How many grams of NH3 can be produced from 2.63 mol of N2 and excess H2?
89,6 g ammonia are obtained.
How many grams of NH3 can be produced from 4.10 moles of N and excess H?
There is no compound NH. However, there is ammonia, NH3. The reactants are nitrogen gas, N2, and hydrogen gas, H2.Multiply moles N2 by the mole ratio from the balanced equation between NH3 and N2, so that NH3 is in the numerator. Then multiply by the molar mass of NH3, 17.031 g/mol.Balanced equation: N2 + 3H2 --> 2NH34.10 mol N2 x (2 mol NH3)/(1 mol N2) x (17.031 g NH3)/(1 mol NH3) = 140. g NH3 = 1.40 x 10^2 g NH3 rounded to three significant figures.
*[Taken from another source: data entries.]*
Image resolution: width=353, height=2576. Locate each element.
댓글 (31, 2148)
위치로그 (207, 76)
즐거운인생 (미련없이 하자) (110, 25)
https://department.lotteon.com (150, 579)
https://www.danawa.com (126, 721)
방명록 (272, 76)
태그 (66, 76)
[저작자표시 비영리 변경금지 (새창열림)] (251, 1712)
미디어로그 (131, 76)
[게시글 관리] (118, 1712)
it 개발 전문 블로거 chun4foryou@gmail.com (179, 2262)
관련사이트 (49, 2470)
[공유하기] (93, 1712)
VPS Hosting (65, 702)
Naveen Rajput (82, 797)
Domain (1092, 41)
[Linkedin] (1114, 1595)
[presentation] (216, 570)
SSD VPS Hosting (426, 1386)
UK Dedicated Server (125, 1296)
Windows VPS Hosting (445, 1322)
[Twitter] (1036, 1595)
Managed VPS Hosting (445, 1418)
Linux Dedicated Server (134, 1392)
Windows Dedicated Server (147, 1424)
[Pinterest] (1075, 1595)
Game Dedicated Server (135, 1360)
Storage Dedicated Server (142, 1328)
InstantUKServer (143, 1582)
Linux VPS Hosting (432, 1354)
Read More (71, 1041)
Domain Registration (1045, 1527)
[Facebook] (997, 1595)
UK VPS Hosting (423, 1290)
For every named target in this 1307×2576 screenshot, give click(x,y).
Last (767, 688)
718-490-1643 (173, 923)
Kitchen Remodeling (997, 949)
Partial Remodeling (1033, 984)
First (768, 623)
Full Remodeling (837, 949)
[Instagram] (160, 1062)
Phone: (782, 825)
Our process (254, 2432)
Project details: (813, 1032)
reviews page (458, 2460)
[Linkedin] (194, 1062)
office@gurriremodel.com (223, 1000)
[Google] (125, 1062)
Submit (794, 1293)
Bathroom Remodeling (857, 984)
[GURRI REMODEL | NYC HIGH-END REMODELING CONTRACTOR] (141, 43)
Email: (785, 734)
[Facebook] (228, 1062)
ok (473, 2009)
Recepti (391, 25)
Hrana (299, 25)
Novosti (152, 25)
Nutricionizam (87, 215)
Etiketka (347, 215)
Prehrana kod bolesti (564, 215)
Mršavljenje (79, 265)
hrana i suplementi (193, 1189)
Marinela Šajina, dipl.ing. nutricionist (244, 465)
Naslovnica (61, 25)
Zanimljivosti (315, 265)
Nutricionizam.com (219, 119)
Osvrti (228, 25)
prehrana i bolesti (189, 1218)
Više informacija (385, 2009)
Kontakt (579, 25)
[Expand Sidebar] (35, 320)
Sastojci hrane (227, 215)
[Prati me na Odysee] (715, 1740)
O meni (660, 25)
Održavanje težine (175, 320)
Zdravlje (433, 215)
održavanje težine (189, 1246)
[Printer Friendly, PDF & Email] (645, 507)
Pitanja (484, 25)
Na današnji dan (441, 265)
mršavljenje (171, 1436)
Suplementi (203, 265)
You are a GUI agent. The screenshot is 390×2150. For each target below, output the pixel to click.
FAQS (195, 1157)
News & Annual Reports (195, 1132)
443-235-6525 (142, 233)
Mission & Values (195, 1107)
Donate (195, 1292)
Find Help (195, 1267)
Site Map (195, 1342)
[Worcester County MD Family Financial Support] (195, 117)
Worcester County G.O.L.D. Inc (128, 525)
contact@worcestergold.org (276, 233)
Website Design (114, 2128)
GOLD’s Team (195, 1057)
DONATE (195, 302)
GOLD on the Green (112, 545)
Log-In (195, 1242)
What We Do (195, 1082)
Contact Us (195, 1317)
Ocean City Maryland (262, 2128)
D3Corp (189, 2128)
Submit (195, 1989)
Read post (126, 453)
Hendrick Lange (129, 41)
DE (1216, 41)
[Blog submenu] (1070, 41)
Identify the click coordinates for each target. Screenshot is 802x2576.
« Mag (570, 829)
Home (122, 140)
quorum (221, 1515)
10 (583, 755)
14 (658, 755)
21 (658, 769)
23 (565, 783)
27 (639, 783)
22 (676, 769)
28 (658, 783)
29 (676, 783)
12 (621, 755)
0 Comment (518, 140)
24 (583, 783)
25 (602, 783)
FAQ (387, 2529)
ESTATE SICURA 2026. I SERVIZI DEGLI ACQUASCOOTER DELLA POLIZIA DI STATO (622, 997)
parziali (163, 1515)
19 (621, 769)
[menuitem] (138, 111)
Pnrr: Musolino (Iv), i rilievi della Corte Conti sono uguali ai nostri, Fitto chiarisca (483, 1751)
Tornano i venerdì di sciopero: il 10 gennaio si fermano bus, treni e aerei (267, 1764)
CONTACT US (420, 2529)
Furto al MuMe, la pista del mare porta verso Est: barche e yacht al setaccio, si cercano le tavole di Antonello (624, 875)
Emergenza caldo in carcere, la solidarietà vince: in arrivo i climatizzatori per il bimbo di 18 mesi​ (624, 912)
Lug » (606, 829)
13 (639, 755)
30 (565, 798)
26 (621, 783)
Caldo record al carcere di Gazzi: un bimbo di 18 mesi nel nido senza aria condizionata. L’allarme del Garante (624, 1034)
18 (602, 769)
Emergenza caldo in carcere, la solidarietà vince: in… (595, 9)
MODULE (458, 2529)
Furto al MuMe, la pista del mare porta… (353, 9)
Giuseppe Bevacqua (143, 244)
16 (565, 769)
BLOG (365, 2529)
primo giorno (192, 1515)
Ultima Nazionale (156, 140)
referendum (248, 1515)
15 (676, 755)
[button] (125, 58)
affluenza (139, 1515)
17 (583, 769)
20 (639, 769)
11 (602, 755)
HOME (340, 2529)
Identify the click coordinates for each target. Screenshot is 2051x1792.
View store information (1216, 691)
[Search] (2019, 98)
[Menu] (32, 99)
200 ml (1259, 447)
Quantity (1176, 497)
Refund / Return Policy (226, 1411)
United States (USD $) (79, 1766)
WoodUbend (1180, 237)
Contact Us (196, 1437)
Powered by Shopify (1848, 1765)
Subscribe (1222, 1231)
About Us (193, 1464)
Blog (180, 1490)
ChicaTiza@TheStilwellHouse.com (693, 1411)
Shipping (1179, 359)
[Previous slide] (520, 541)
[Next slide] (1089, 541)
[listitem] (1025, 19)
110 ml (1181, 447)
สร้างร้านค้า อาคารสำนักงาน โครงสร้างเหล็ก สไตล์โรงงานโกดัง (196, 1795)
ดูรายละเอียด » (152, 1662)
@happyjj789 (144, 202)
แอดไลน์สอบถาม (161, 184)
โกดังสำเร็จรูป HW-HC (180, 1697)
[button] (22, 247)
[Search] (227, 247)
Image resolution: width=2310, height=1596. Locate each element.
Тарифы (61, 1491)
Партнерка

How many grams of H2 are needed to produce 12.58 grams of NH3?
12.01 g NH3 = 0.667 mol NH3 = 1 mol H2 = 2.0 g H2
The formula for ammonia is NH3 the mass of 3 moles of ammonia would be how many grams?
The molar mass of ammonia is about 17 grams, so that 3 moles would have a mass of 51 grams.